What to produce:
Please echo the article on social anxiety disorder below, word for word and in full.

Passage provided:
===
Skip to content

Beyond Shyness: What to Know About Social Anxiety Disorder

Symptoms and causes of this common condition and how it's treated

depressed woman looks at reflection in window

Juanmonino/Getty Images

En español | We've all been there: a bout of serious nerves while mingling at a cocktail party or butterflies before a big presentation at work. But social anxiety disorder isn't just garden-variety shyness. For people who suffer from the condition, social interactions aren't just uncomfortable — they can be excruciating, filling people with pure dread.

"Social anxiety disorder is a diagnosis [that] has several criteria,” says Larry Cohen, LICSW, cofounder of the National Social Anxiety Center, with regional clinics throughout the U.S. “The main one is a fear of judgment, criticism or embarrassment — of being evaluated negatively by other people.”

It's surprisingly common: An estimated 12 percent of U.S. adults will experience social anxiety disorder at some point in their lives, according to the National Institute of Mental Health, though it typically first develops in childhood or adolescence. It's the third most frequently diagnosed mental health disorder, behind depression and alcoholism.
===
Data extracts:
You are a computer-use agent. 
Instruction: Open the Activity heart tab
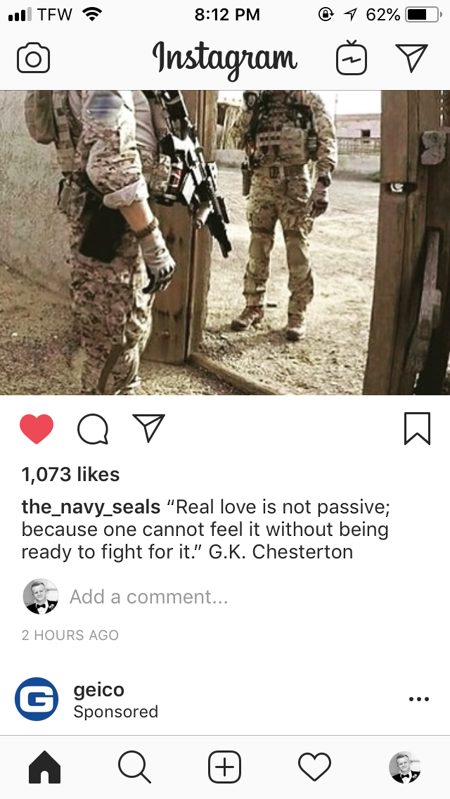(x=314, y=767)
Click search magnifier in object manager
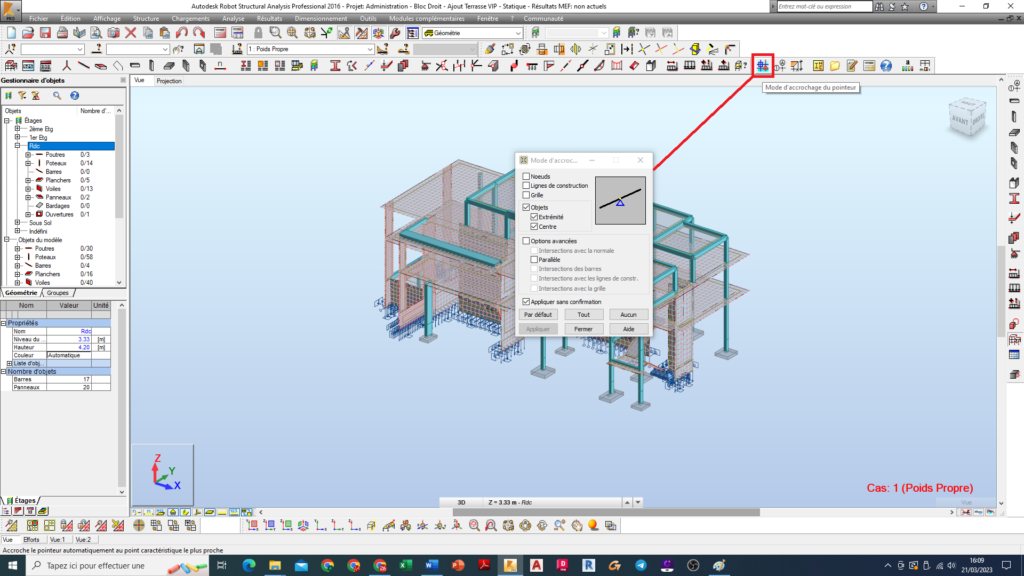1024x576 pixels. tap(58, 96)
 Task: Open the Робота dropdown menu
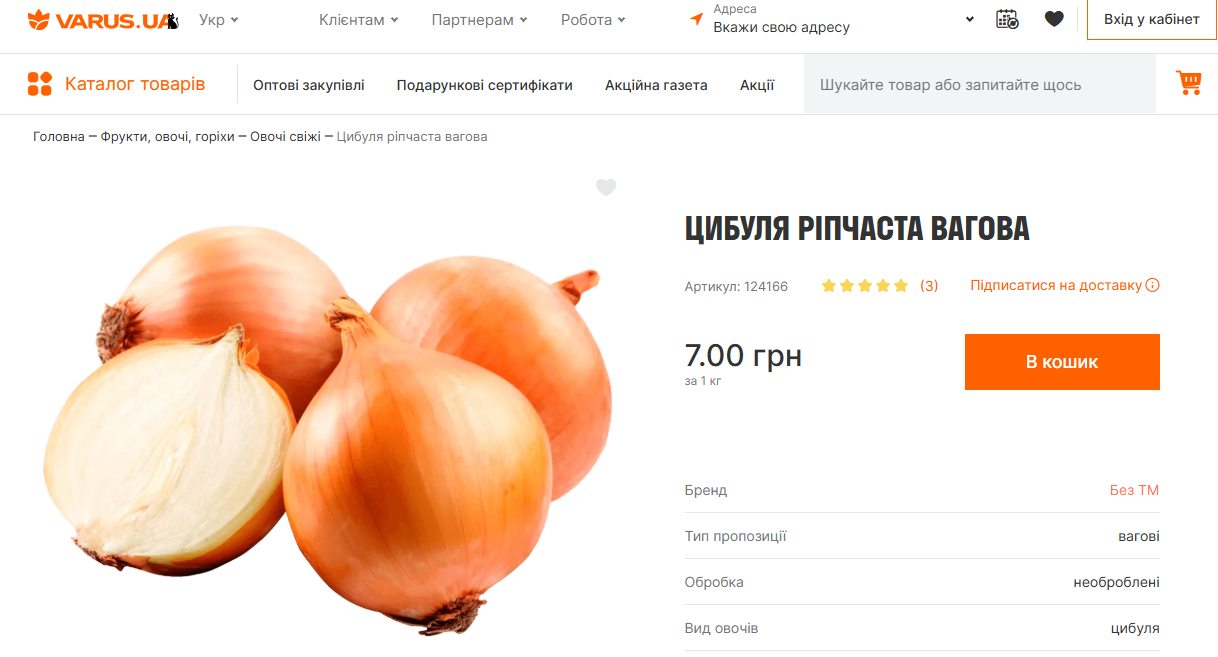tap(594, 20)
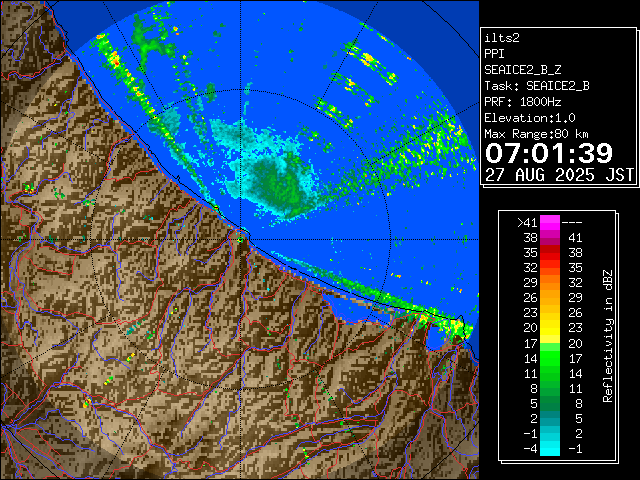Screen dimensions: 640x480
Task: Click the 07:01:39 timestamp
Action: coord(548,153)
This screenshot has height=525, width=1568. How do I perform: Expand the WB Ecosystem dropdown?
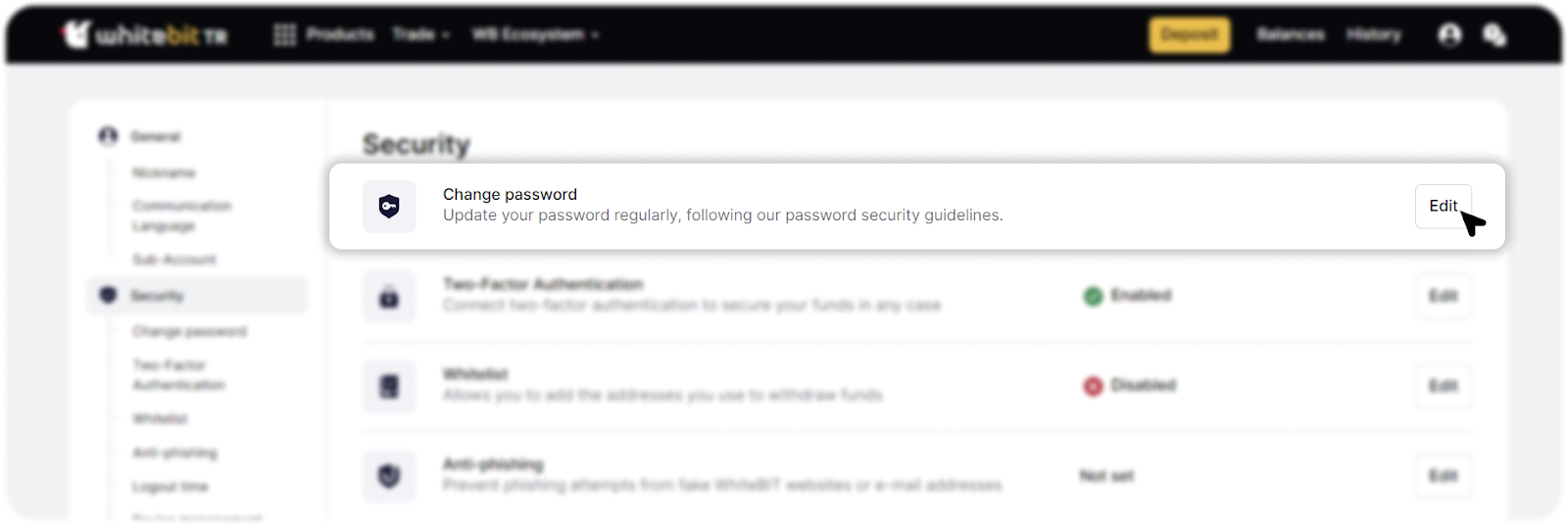535,34
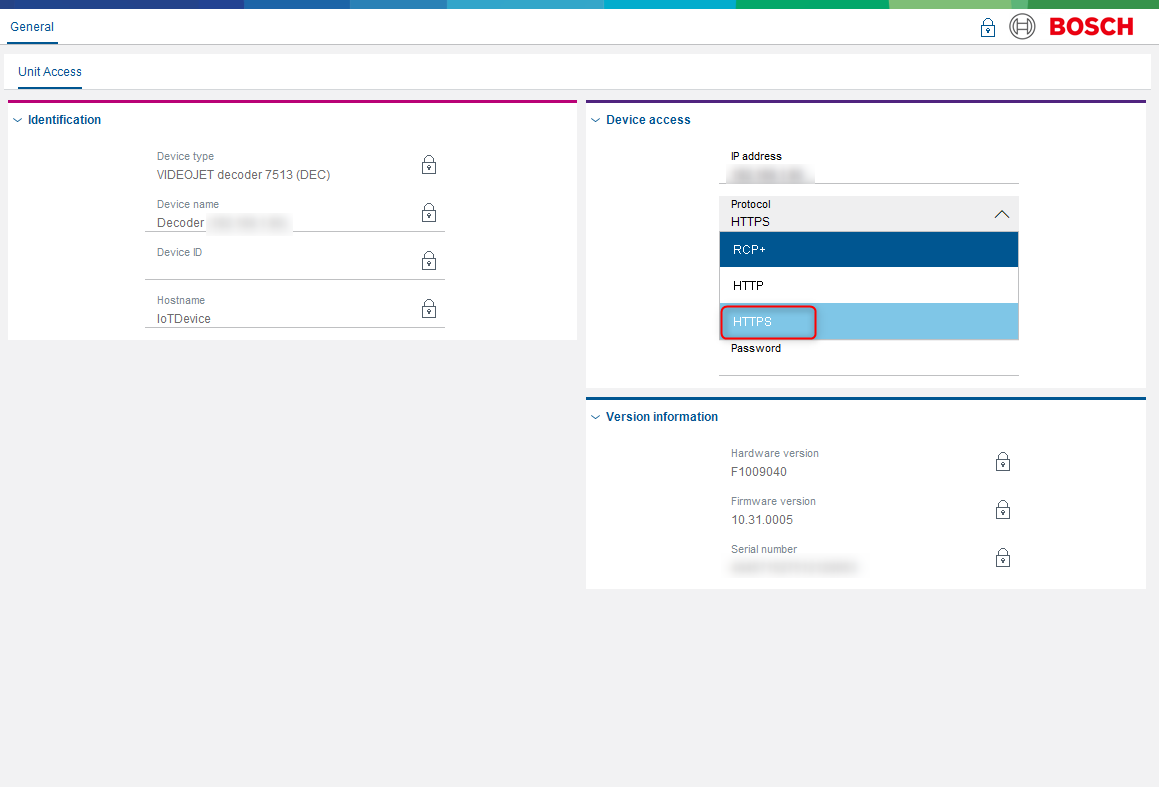This screenshot has height=787, width=1159.
Task: Collapse the Device access section
Action: [x=596, y=120]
===
Answer box:
Skip to content

Beyond Shyness: What to Know About Social Anxiety Disorder

Symptoms and causes of this common condition and how it's treated

depressed woman looks at reflection in window

Juanmonino/Getty Images

En español | We've all been there: a bout of serious nerves while mingling at a cocktail party or butterflies before a big presentation at work. But social anxiety disorder isn't just garden-variety shyness. For people who suffer from the condition, social interactions aren't just uncomfortable — they can be excruciating, filling people with pure dread.

"Social anxiety disorder is a diagnosis [that] has several criteria,” says Larry Cohen, LICSW, cofounder of the National Social Anxiety Center, with regional clinics throughout the U.S. “The main one is a fear of judgment, criticism or embarrassment — of being evaluated negatively by other people.”

It's surprisingly common: An estimated 12 percent of U.S. adults will experience social anxiety disorder at some point in their lives, according to the National Institute of Mental Health, though it typically first develops in childhood or adolescence. It's the third most frequently diagnosed mental health disorder, behind depression and alcoholism.